-- Start of STORED ROWS --

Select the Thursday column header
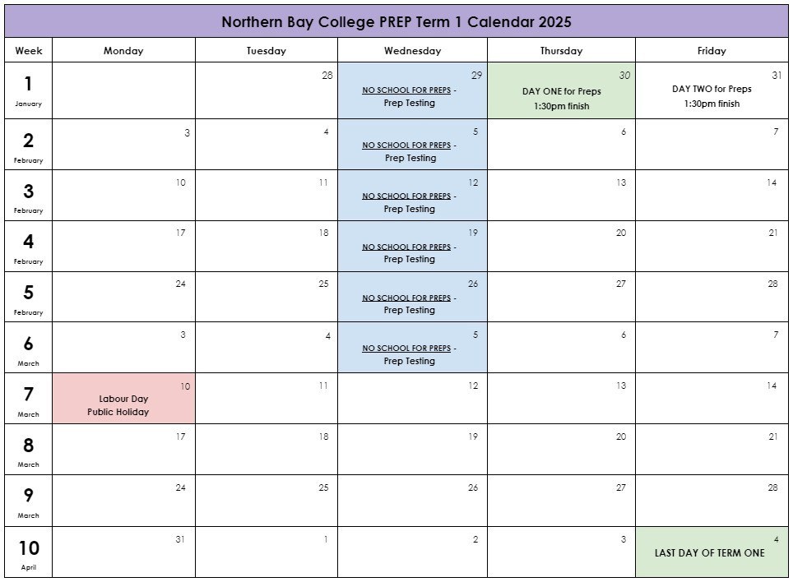 point(561,51)
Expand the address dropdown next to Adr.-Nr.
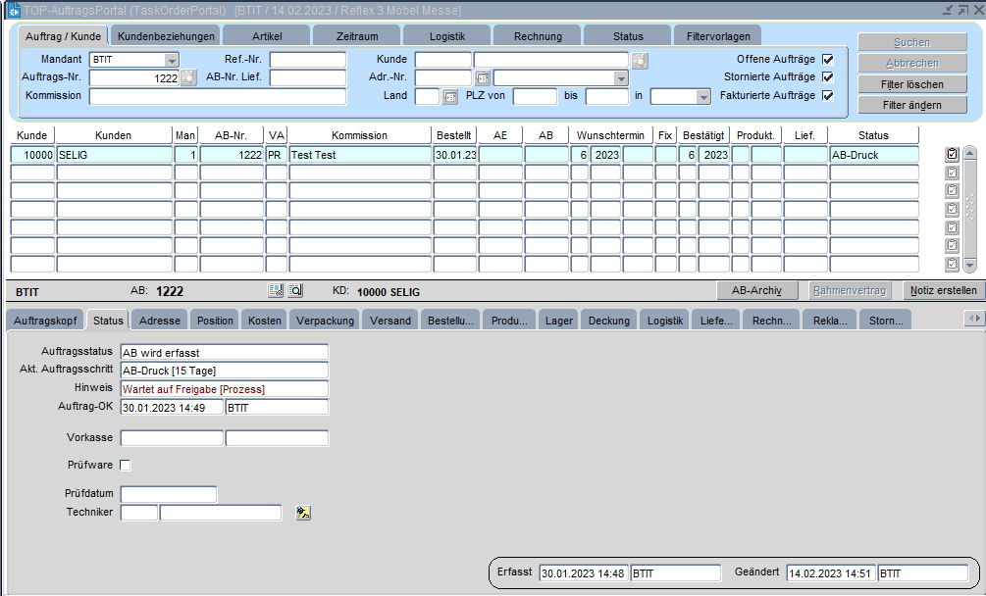 point(621,78)
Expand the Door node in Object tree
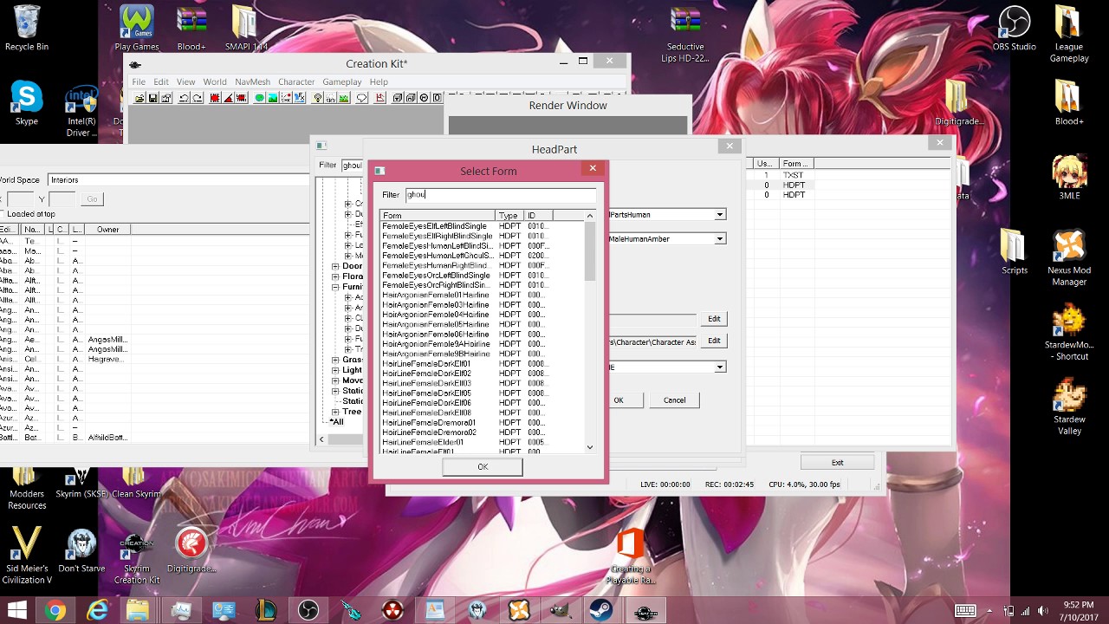 [335, 267]
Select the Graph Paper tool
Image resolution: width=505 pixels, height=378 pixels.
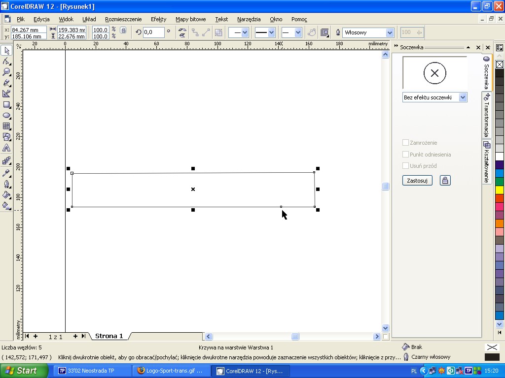6,126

-- End of STORED ROWS --

WHAT THE EXERCISE ASKS: Copy every line of text from the records above word for word, leaving out the pictures.

RESPONSE:
Select the Thursday column header
 point(561,51)
Expand the address dropdown next to Adr.-Nr.
 point(621,78)
Expand the Door node in Object tree
 [335, 267]
Select the Graph Paper tool
Image resolution: width=505 pixels, height=378 pixels.
6,126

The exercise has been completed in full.